Aber das Wesentliche, dass meine Beziehung zu Gott viel enger geworden ist. Meine Abhängigkeit von ihm war mir schon zu Anfang meiner Erkrankung voll bewusst. Ich habe Seine Hilfe sehr deutlich während der Therapie erfahren, um da durchzukommen. Wo es mir aber am schlechtesten ging, habe ich Ihn und Sein Eingreifen stellenweise sehr vermisst. Jetzt nachträglich geht es mir aber so wie in der bekannten Geschichte Spuren im Sand: Ich sehe, wie er mich durchgetragen hat und in den kritischsten Momenten, wo es scheinbar nicht mehr weiterging, immer Menschen vorbeigeschickt hat, die mir über die Krise hinweg geholfen haben. In erster Linie war das meine Frau, die mich mit einer unglaublichen Hingabe gepflegt hat: Sie hat einen Teil ihrer Arbeit in der Praxis und ihr ganzes soziales Engagement aufgegeben, um mir zur Seite zu stehen. Sie hat mich sieben Wochen lang jeden Tag in der Klinik besucht. Als ich wieder zu Hause war, ist sie oft in der Nacht aufgestanden, um mir zu helfen, wo ich in Panik gefallen bin oder von schlimmen Gedanken gequält wurde.

Aber das waren auch Leute aus unserer Kirchengemeinde, die immer bereit waren, mich zum Arzt zu fahren, für ein seelsorgerisches Gespräch vorbeizukommen oder für mich zu beten. Es waren auch zahlreiche Freunde von überall in der Welt, die diese Seiten gelesen und sich per Email oder Telefon zurückgemeldet haben, dass sie für meine Heilung beten. Das tat auch unsere Gemeinde, und Gott hat diese Gebete erhört. Es ist meine Überzeugung, dass in meiner Heilung der gemeinschaftliche Glaube aller unserer Freunde eine wesentliche Rolle gespielt hat. Ich möchte auch an dieser Stelle Danke dafür sagen.

Das taten wir auch in unserem Radiointerview, das im August ausgestrahlt wird. Die Vorankündigung vom 13.7. kann nachträglich angehört werden kann: http://www.erf.de/index.php?content_item=4749&node=1104

Die Geschichte ist allerdings noch nicht hundertprozentig ausgestanden: Medizinisch bin ich geheilt, wenn ich fünf Jahre lang krebsfrei bin. Dazu fehlen noch vier und halb.

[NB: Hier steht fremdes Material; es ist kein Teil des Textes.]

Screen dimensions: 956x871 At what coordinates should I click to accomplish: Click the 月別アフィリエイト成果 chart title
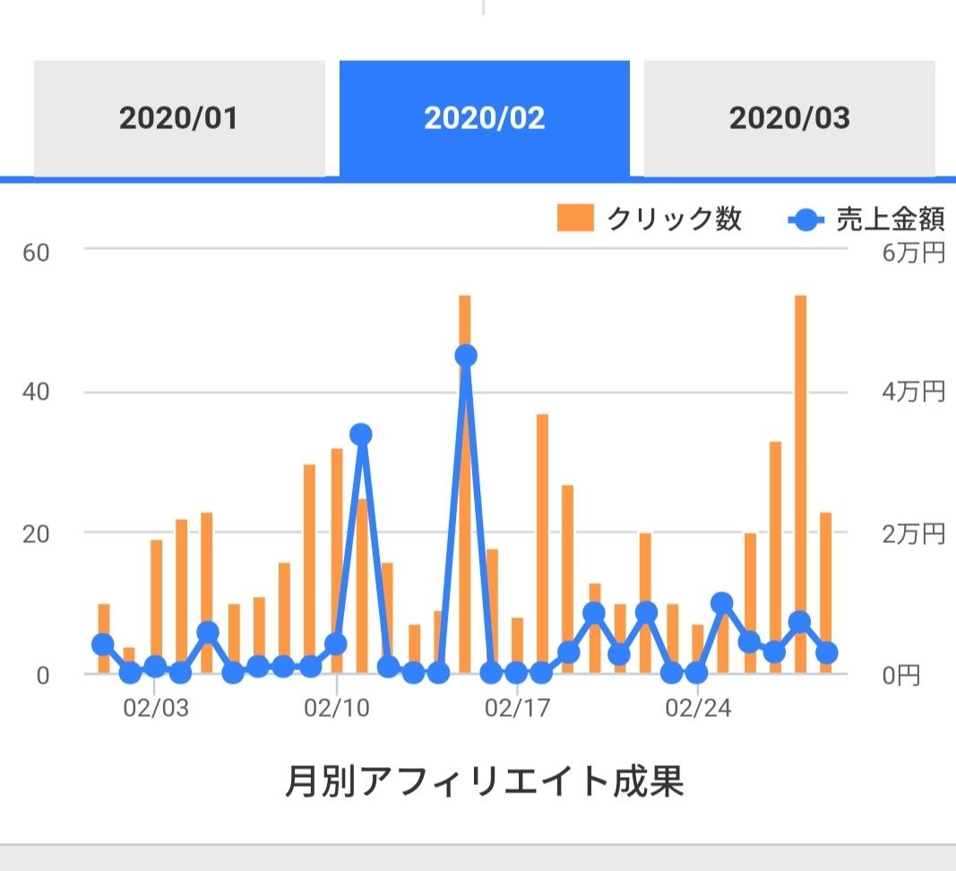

Außerdem möchte ich auch meine Nase repariert bekommen, um wieder richtig atmen zu können. Zu diesem Zweck wird im Dezember noch ein MRT gemacht, und wenn wieder kein Tumor erkennbar ist, werde ich im Januar oder Februar operiert. Neben der ursprünglich geplanten Operation (Nasenscheidewand begradigen, bei der der Tumor entdeckt wurde) werden auch die Verwachsungen in der Nase entfernt. So spät, weil das durch die Bestrahlung belastete Gewebe im HNO-Bereich (ich habe die maximal mögliche Strahlenmenge bekommen) schlechte Wundenheilung aufweist: Je später nach der Therapie die Op stattfindet, desto besser sind die Chancen für die Komplikationsfreiheit. Also, die Gebete werden noch weiter gebraucht.

Arbeit? Ich weiß es noch nicht ganz genau. Einerseits wird man – laut meiner Onkologin – nach so einer Therapie anderthalb Jahre krankgeschrieben. Andererseits merke ich schon, dass ich meine Arbeit vermisse. Im kommenden Wintersemester werde ich sicherlich noch keine Vorlesungen halten können, aber vielleicht im nächsten Sommer. Vielleicht nur eine kleinere Veranstaltung … aber ich freue mich schon darauf.

So wie ich mich auch auf unsere Tochter Esther freue, die in einigen Wochen von ihrem Jahresaufenthalt aus Toronto zurückkehrt, um ihr Medizinstudium in Berlin abzuschließen. Judith kommt aus Freiburg nur für die Ferien zurück, sie wird hier im Nachbardorf ein Praktikum für ihr Psychologiestudium durchführen. Thomas, der gerade Abitur gemacht hat, wird auch in Berlin studieren, und zwar Biotechnologie. Philip werden wir aber für ein Jahr verabschieden: Er wird die 11. Klasse in Orlando, Florida absolvieren (wo auch Thomas war, sowie wir alle vor sechs Jahren). Wie gut, dass Ingrid zu Hause bleibt!

Das Beste ist aber, das Gott dabei ist. Er hat mich gesund gemacht und Er wird mich weiter durch die Höhen und Tiefen dieses wunderbaren Lebens führen, das Er mir geschenkt hat. Ihm sei die Ehre dafür.